My technical take on ProgPow's weakest link

progpow

#41

In theory sure. In practice I doubt you could measure a difference. You’re talking about a few extra instructions to do an indexed load from a branch table, then a jump to the entry’s content.

Also do we know that Nvidia’s just-in-time nvrtc compiler does as good a job optimizing as the command-line compiler nvcc?


#42

… but I think I get from your argument that it improves performance on GPUs enough that if it is possible miners will do it, so there is no point make it unnecessary. Do I understand you?


#43

@gcolvin that is exactly what I meant


#44

According to CUDA documentation the “extra” -O cli argument supplied by nvcc has effect only on “host” code (https://docs.nvidia.com/cuda/cuda-compiler-driver-nvcc/index.html#options-for-altering-compiler-linker-behavior-optimize).
NVCC is meant to do a lot more than simply compiling a device kernel. It links in fatbinary host and device code (so you can invoke kernels using <<<>>>), allows profilation of code, allows usage of host and device context mixed etc.
But for ptx generation both nvcc and nvrtc produce the very same output (tested).


#45

Not true. Remove conditionals, remove index increments, remove everything not necessary, use inline asm (when possible) during the immutability period and you easily gain hashes and hashes per second from kernels. But you should already know that having contributed to ethminer for so long and having witnessed all the small adjustments that have brought ethminer to be on par with claymore (at least on CUDA).


#46

That’s all very speculative

What you’re saying is that:

invoke_super_optiminzed_inlined_seqience_for_period(n);

will be significantly faster than:

switch (period) {
  case n:
     invoke_super_optiminzed_inlined_seqience_for_period(n);
     break;
  case n + 1:
     invoke_super_optiminzed_inlined_seqience_for_period(n + 1);
     break;
  case n + 2:
     invoke_super_optiminzed_inlined_seqience_for_period(n + 2);
     break;
  case n + 3:
     invoke_super_optiminzed_inlined_seqience_for_period(n + 3);
     break;
  ...
}

I really don’t think it would be perceptibly slower for any given n. For a sequential integral switch statement selector a compiler will generate an indexed load from a static table of branch addresses, followed with a jump to that address, and a branch out of the switch at the end. Not much overhead considering the amount of stuff inside each sequence, and the same wiz-bang optimizations can be applied in each case. Hence my earlier suggestion to limit the choice to 32 possible sequences. Such things have been tried in other POW algorithms, but I don’t have any data about how effective it was, so that’s also very speculative.

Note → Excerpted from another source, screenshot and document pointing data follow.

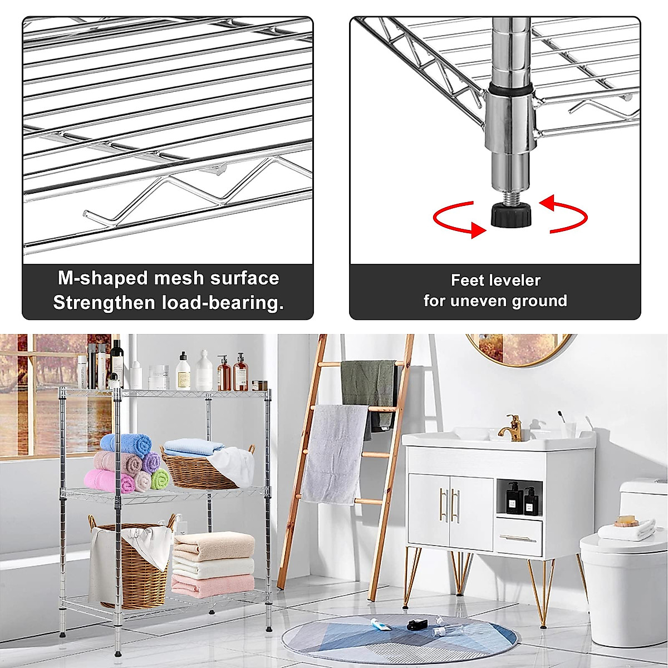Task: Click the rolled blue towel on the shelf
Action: [x=128, y=444]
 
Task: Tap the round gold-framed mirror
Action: [x=519, y=348]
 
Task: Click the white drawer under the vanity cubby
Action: [x=519, y=537]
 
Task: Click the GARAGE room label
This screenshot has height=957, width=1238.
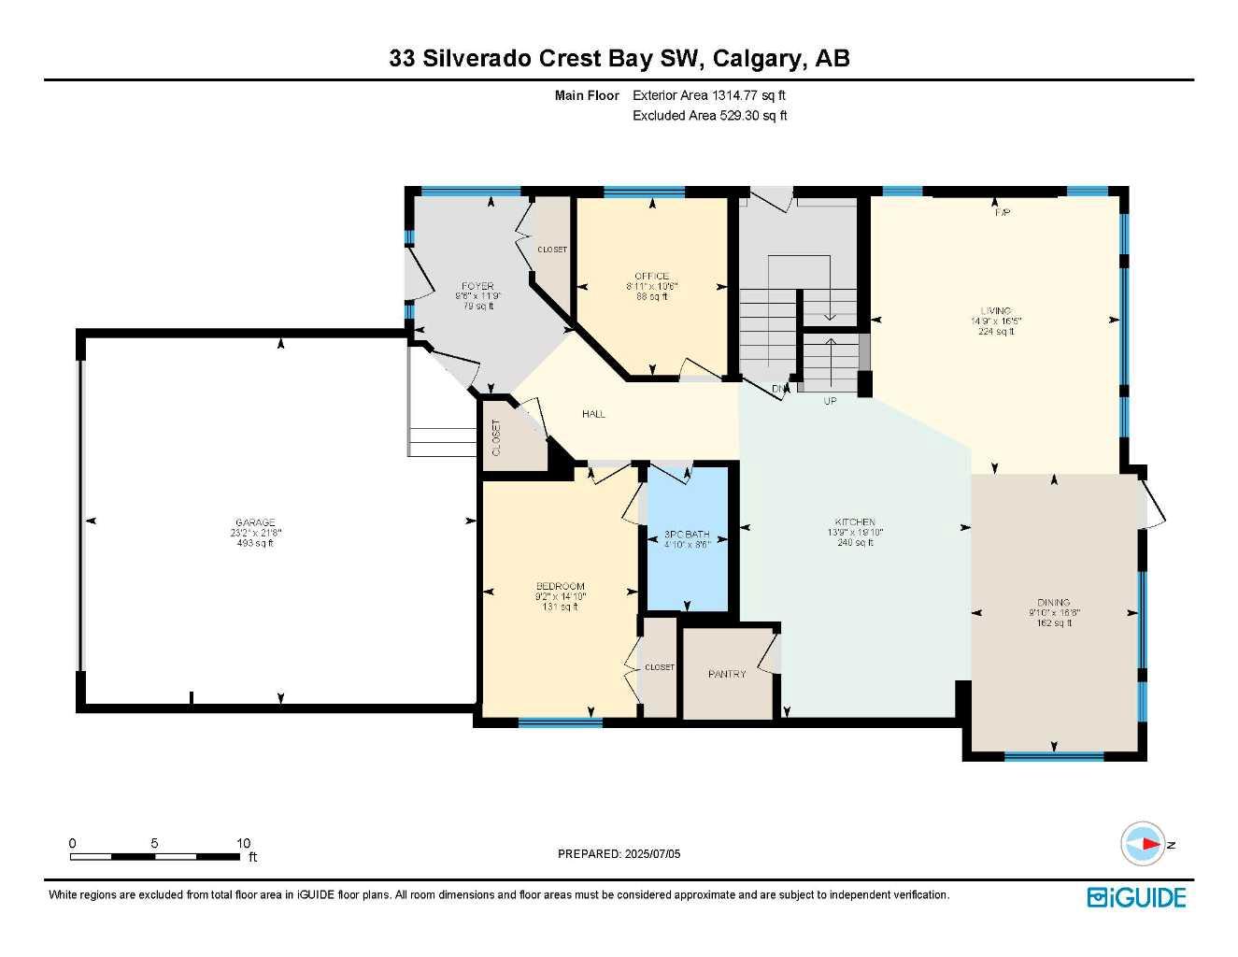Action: [x=255, y=522]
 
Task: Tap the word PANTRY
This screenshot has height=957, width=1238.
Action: [x=727, y=674]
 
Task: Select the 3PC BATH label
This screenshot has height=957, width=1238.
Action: [x=687, y=535]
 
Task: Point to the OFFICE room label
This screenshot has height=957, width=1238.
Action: [x=651, y=277]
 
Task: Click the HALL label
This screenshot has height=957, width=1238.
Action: [x=593, y=414]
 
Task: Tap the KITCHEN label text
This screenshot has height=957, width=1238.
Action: [x=855, y=522]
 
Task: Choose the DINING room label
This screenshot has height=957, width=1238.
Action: [x=1053, y=603]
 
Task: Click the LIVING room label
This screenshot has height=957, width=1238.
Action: [x=995, y=311]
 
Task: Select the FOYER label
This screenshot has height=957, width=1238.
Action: [x=477, y=287]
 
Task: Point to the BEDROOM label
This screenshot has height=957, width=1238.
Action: [x=561, y=587]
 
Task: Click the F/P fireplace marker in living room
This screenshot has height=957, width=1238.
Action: [x=1003, y=213]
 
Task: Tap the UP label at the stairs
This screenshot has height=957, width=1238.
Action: [x=830, y=401]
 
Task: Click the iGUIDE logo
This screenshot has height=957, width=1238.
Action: [x=1136, y=898]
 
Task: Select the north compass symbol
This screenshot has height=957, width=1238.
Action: [x=1143, y=844]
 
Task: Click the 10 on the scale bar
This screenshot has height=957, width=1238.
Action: [x=243, y=843]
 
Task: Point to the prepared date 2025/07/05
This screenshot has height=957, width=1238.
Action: [x=619, y=853]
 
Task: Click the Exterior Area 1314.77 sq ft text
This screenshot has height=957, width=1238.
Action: [x=708, y=95]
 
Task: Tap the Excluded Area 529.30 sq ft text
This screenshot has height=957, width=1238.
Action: [x=709, y=116]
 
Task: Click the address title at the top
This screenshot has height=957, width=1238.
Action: [x=619, y=58]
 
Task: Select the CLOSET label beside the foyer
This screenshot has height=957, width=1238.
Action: [x=552, y=250]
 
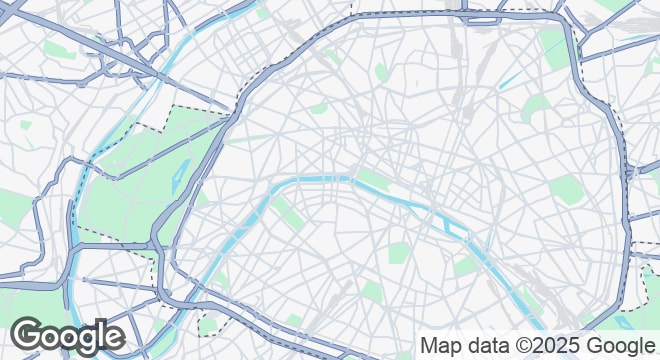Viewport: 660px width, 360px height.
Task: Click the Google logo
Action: click(x=67, y=337)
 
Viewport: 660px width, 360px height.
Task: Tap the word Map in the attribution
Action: click(x=441, y=346)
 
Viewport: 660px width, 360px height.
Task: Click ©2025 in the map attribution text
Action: click(x=550, y=346)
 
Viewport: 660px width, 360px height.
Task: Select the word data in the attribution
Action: click(x=487, y=346)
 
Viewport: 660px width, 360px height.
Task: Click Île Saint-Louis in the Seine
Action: click(x=454, y=229)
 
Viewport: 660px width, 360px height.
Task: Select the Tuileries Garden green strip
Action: click(x=373, y=180)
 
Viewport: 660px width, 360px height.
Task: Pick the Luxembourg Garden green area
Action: click(x=398, y=253)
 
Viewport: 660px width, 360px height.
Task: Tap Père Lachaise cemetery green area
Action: click(x=565, y=188)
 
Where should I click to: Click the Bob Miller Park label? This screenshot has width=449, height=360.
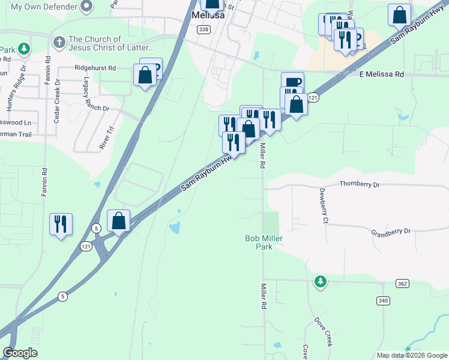pos(263,242)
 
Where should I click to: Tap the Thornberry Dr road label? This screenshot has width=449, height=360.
pos(360,185)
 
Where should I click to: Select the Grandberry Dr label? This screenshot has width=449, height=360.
pos(390,231)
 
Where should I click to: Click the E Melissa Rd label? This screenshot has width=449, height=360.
pos(381,74)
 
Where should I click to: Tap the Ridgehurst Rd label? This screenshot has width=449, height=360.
pos(95,68)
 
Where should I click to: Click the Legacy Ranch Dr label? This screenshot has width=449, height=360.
pos(88,96)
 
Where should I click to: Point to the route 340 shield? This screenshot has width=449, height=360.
pos(384,300)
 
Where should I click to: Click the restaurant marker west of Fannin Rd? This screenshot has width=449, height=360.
pos(61,224)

Of course it would be impractical to do this with a large set of choices. I’m just trying to give a sense of the actual performance degradation you speak of.

Anyway, I think this has been sufficiently flogged and I will leave it at that. It is likely too late to journey into even more unknown territory anyway!


#47

Agreed, reluctantly. Doing self-modifying code by printing out text and running it back through a compiler at runtime is usually an anti-pattern, but one I should have complained about a long time ago.


#48

Yes agree, especially when you have little control over the compiler.

ProgPoW seems to add a huge amount of complexity to the mining algorithm with many new added dependencies. This looks like a recipe for lowered reliability and perhaps even potential network attacks.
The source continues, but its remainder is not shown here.